Tiba-tiba saja ucapan Tante Inan terngiang di telingaku. Apa itu artinya karena status Safira yang telah menjanda yang membuat Leo urung menikahi Safira?Apalagi Safira yang juga telah memiliki anak?

Dan jika saat ini status Safira single, apakah Leo akan tetap memaksa menikah denganku?

Aku tersenyum pahit. Jawabannya jelas. Jika memang karena status Safira, tidak mungkin Leo ingin menikah denganku bila Safira masih single. Meski ada kehadiran seorang anak diantara kami. Karena di hati Leo, hanya Safira satu-satunya wanita yang ia cintai. Itu juga alasan ia menolak perjodohan kami delapan tahun yang lalu.

"Batalkan."

Leo menatapku bingung.

"Batalkan, Leo." Desisku. "Batalkan semua apapun yang kamu rencanakan saat ini."

"Nggak bisa." Leo menatapku tajam. "Kita tetap akan nikah. Dengan atau tanpa persetujuan kamu!"

"Kamu sinting," seruku tertahan, takut bila teriakan kerasku didengar Tante Inan. Meski kami di luar dan pintu ditutup, tapi aku tidak tahu apa Tante Inan bisa mendengar atau tidak bila aku berbicara terlalu keras. "Aku belum bilang setuju dan kamu sudah merencanakan semuanya. Kamu anggap apa aku ini?"

"Ren.." Leo tiba-tiba mengulurkan tangan dan menggenggam tanganku. "Percaya sama aku. Aku akan bikin kamu bahagia. Aku akan membuat pernikahan yang bahagia dan menjadi suami yang baik buat kamu. Please.. Ren, jangan keras kepala lagi, oke?"

"Yang keras kepala itu kamu atau aku? Dari awal kamu yang selalu memaksakan kehendak kamu kan? Kamu sama sekali gak peduli dengan apa yang aku mau. Dan siapa yang dulu nolak perjodohan diantara kita delapan tahun lalu? Siapa orangnya yang pergi dari rumah? Itu kamu, Leo. Kamu!"

"Ren, please.. itu semua memang salahku. Aku ngaku salah, aku bodoh saat itu. Tolong.. ijinkan aku buat memperbaiki segalanya. Semua kesalahan yang aku lakukan sama kamu."

"Kamu.. jujur sama aku, untuk apa kamu melakukan semua ini?Jangan bilang ini karena Della atau tiba-tiba saja kamu mendapatkan pencerahan. Kalau kamu ingin menebus kesalahan, gak perlu harus menikahi aku kan?"

"Kalau aku bilang karena aku jatuh cinta sama kamu, kamu pasti gak akan percaya kan?"

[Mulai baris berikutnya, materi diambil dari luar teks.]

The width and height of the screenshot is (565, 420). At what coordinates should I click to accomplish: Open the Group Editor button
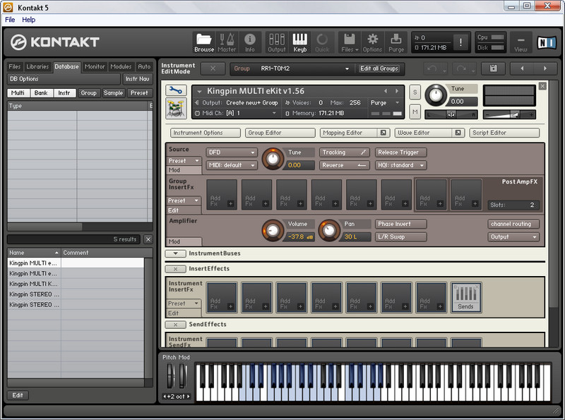pos(280,133)
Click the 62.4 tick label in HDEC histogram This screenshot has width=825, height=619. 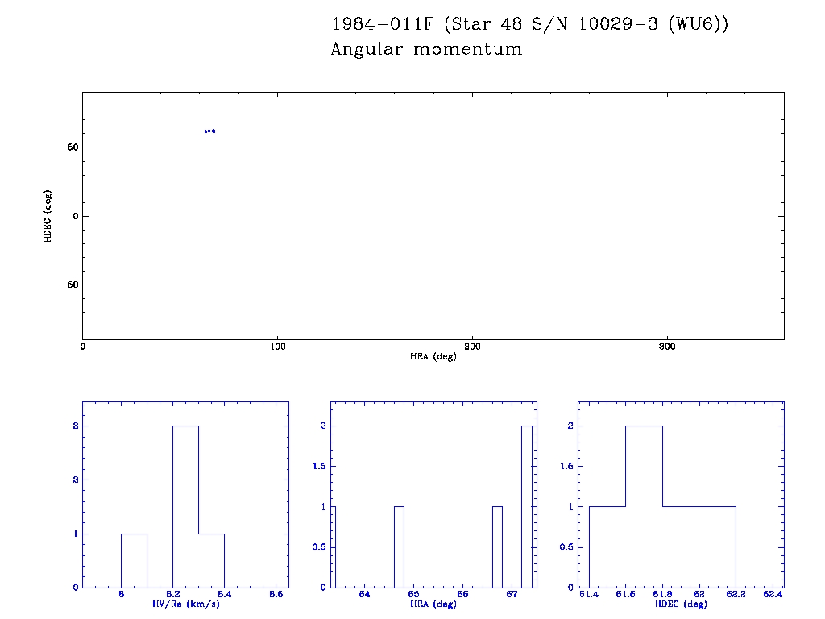772,595
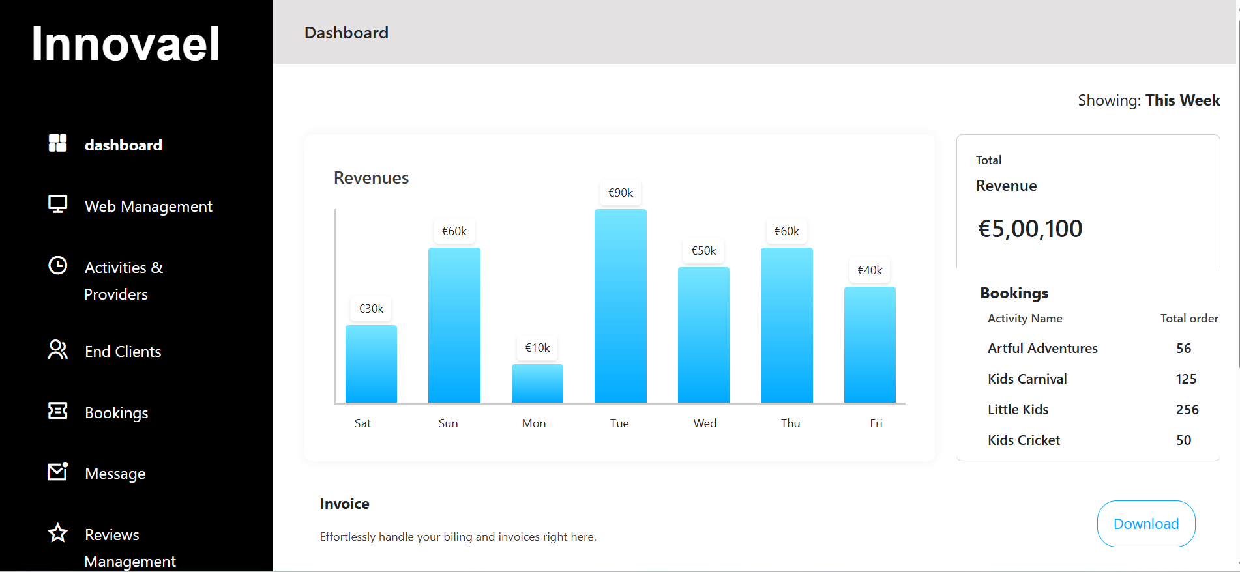Select the Tuesday €90k revenue bar
1240x572 pixels.
(x=621, y=306)
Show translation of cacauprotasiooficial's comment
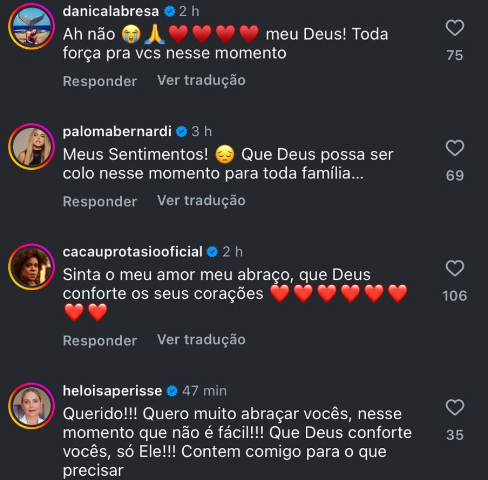Screen dimensions: 488x480 pos(201,340)
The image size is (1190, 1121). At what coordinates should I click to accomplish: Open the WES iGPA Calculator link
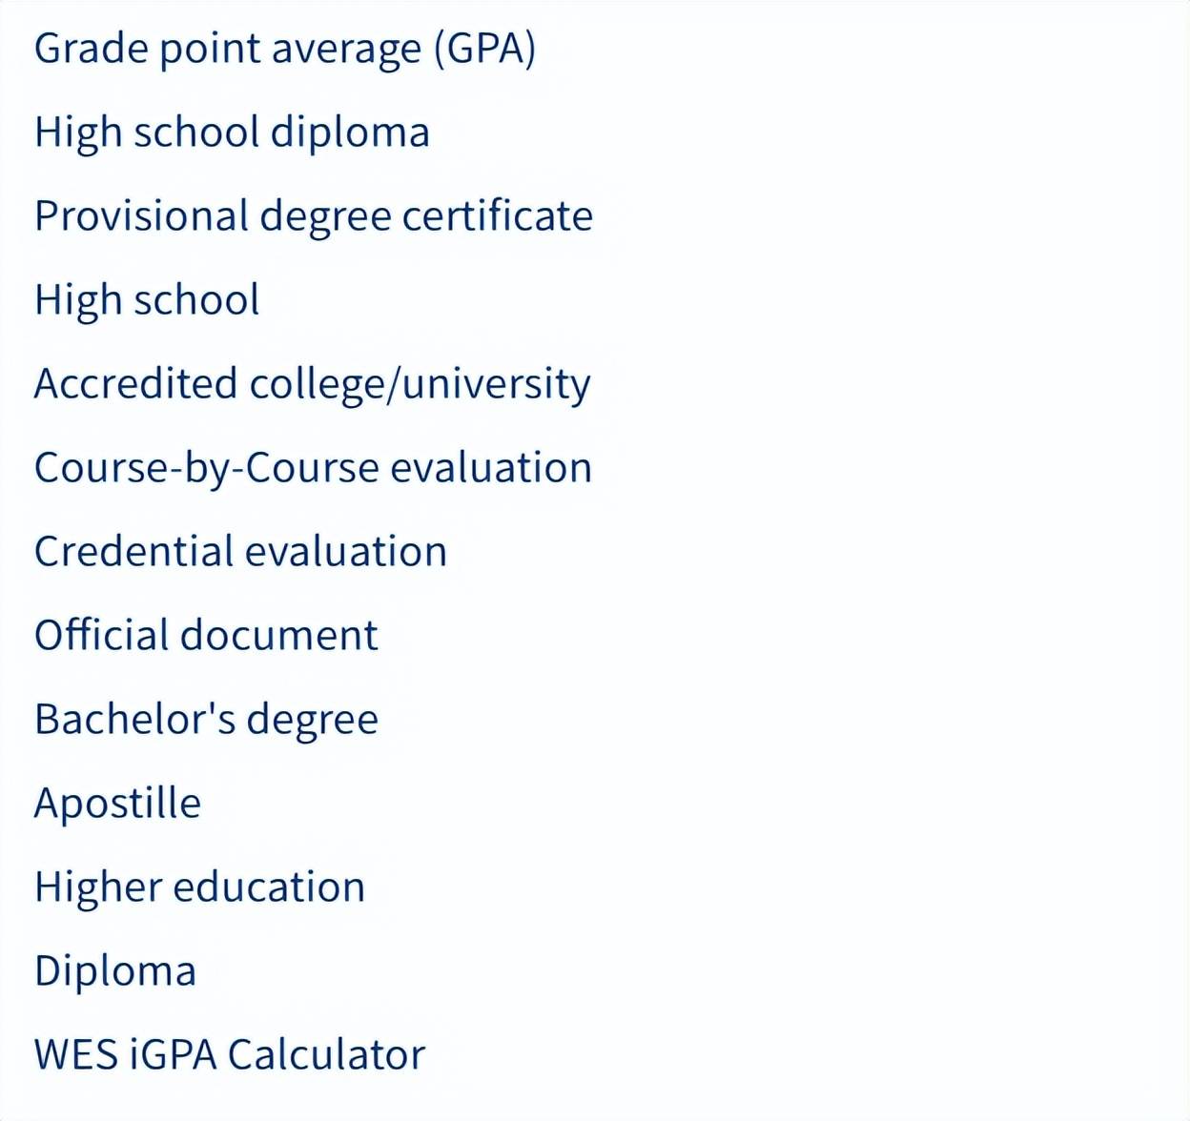pos(230,1055)
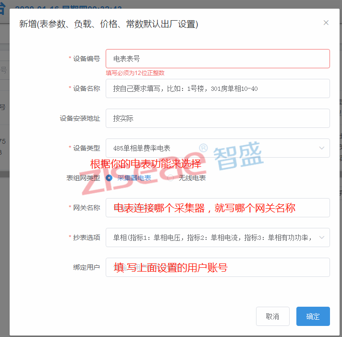Click the 12位正整数 validation error message
Screen dimensions: 342x337
click(135, 73)
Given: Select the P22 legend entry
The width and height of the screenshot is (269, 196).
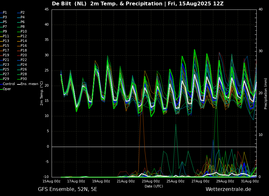Looking at the screenshot, I should click(23, 60).
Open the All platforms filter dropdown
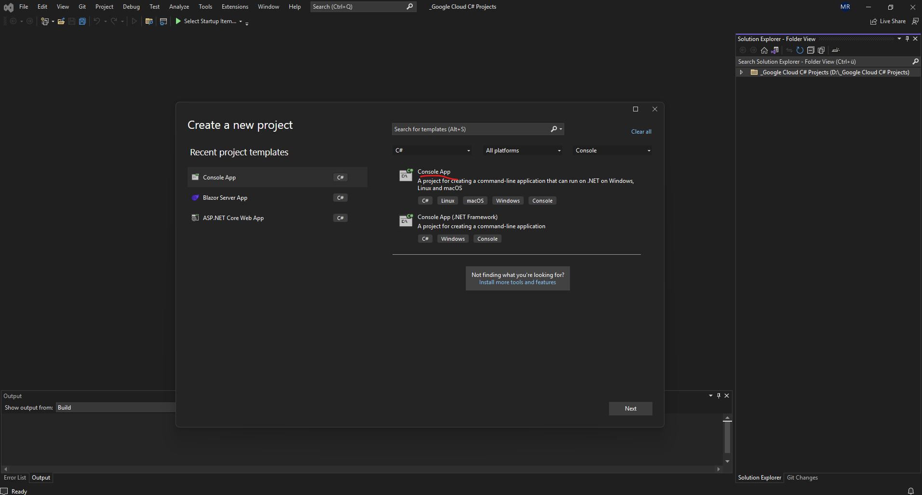Image resolution: width=922 pixels, height=495 pixels. pos(523,151)
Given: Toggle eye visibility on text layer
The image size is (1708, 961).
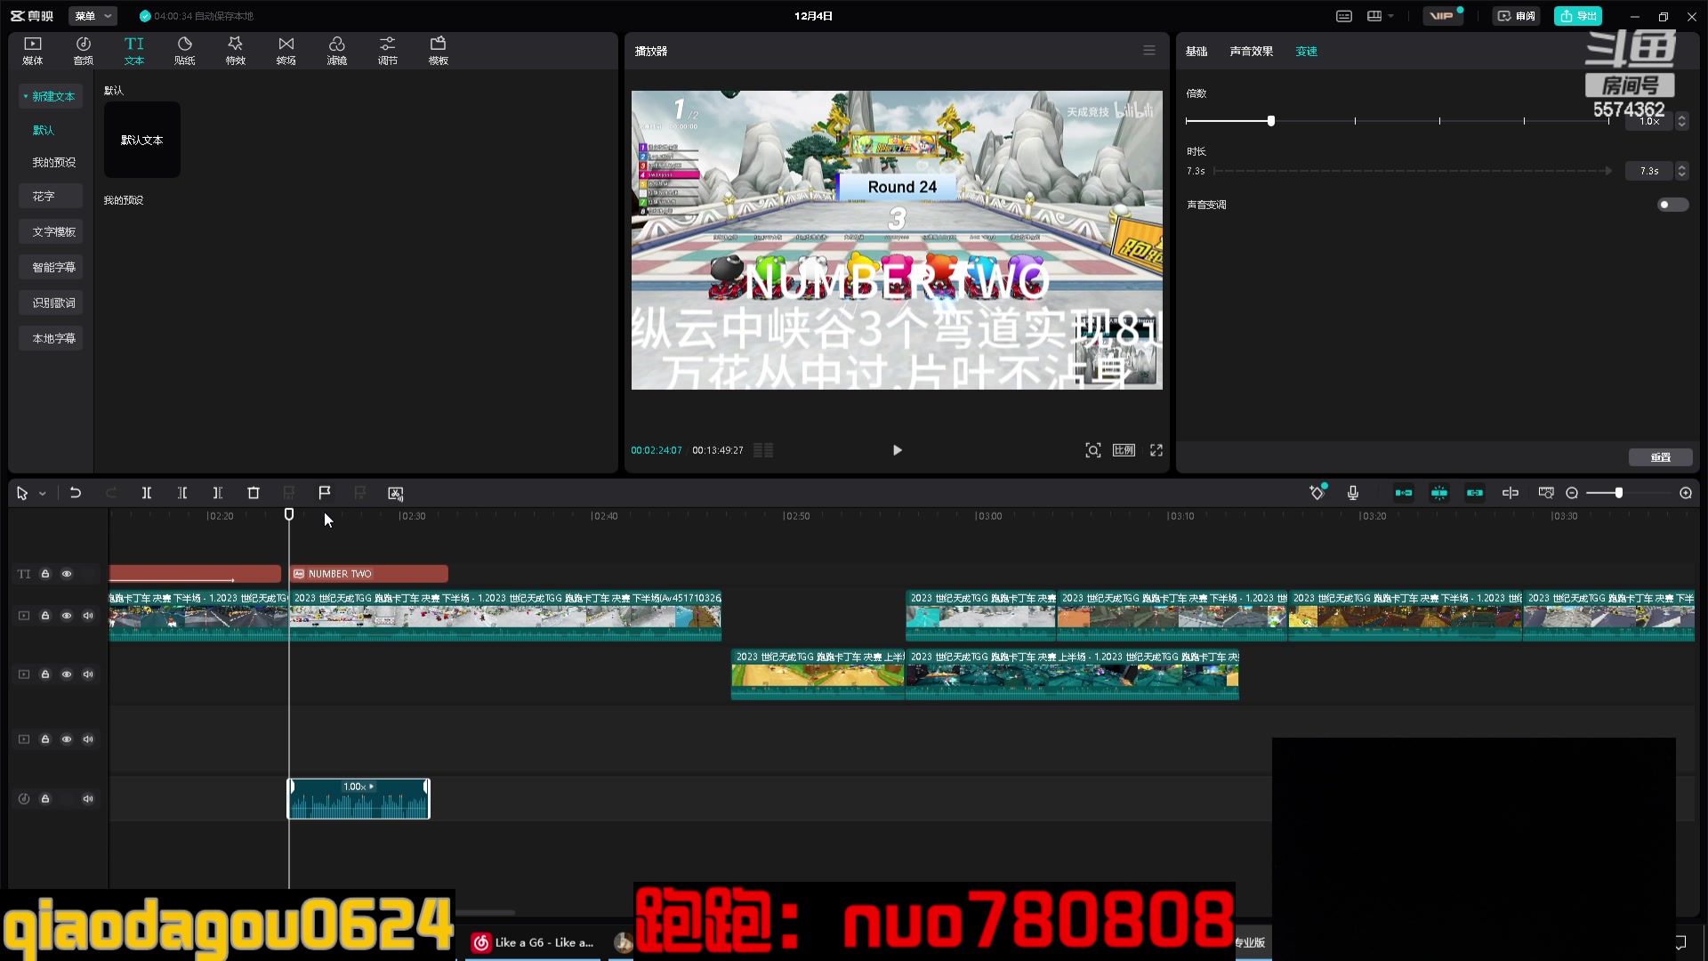Looking at the screenshot, I should coord(67,574).
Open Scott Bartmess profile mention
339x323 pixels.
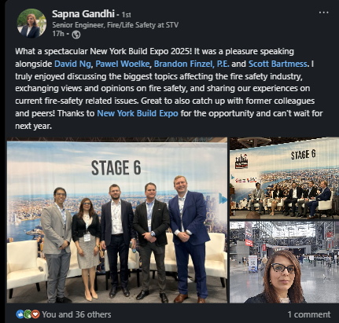pyautogui.click(x=278, y=64)
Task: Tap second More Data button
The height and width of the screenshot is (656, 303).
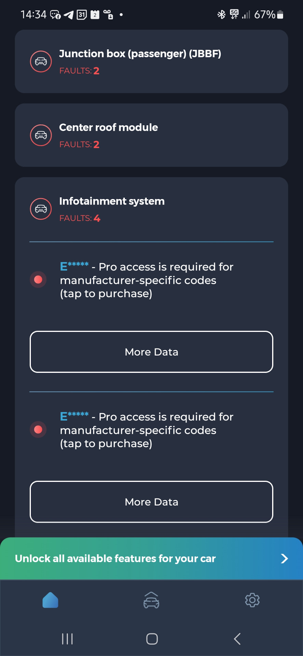Action: tap(151, 502)
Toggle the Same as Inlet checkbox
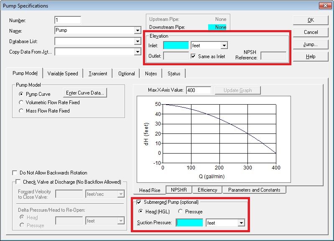The height and width of the screenshot is (241, 334). 194,56
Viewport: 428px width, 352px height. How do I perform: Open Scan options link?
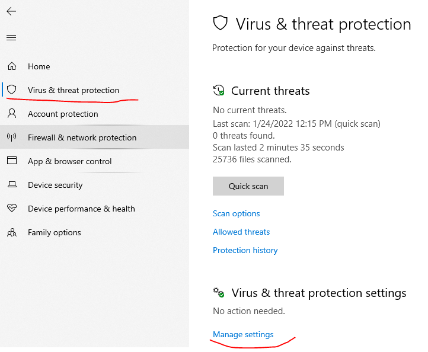(x=236, y=214)
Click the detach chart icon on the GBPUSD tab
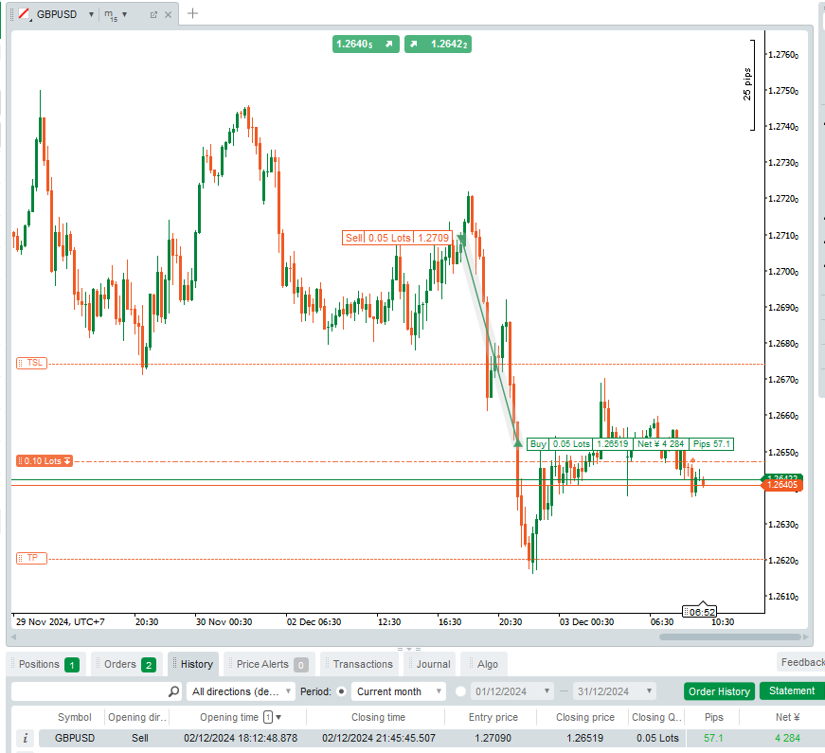This screenshot has height=753, width=825. click(x=153, y=14)
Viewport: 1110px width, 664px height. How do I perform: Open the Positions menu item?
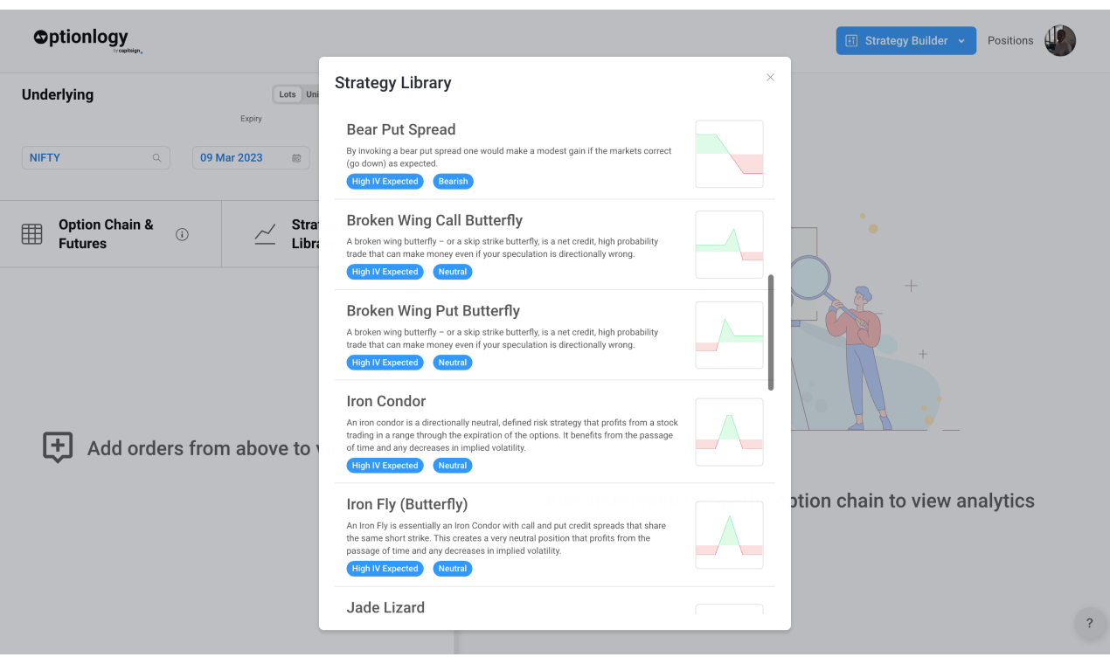tap(1010, 41)
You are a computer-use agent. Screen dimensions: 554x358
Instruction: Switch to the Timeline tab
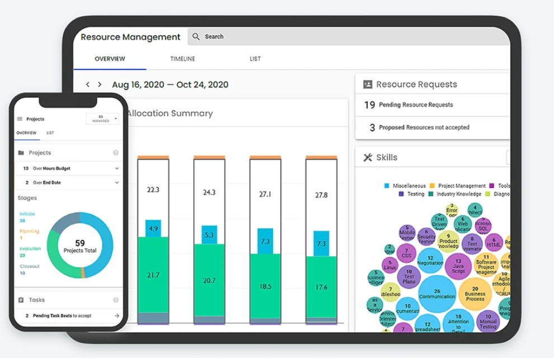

Aku memutar mata dan menarik tanganku dari genggamannya tapi tangannya kuat sekali. Ia tidak melepaskan genggamannya di tanganku. Sial!

"Jangan main-main." Kataku sebal.

"Oke, Ren... aku gak perlu alasan buat nikah sama kamu. Tapi kamu pikirkan lagi, nikah sama aku gak akan seburuk yang kamu pikirkan. Dan dengan ini kita berdua bisa mewujudkan bakti kita sama orang tua. Kamu sudah menganggap mama seperti ibumu sendiri kan? Jadi apa salahnya bila kita membahagiakan beliau di usianya sekarang ini? Mama sudah tua Ren, satu-satunya kebahagiaan mama dan keinginannya sejak dulu adalah melihat kita berdua menikah. Jadi kamu mau kan mewujudkan itu?"

Aku merasa ada yang salah dengan otak Leo, sejak kapan alasan berbakti pada orang tua ia gunakan? Apa ia serius aku bakal percaya?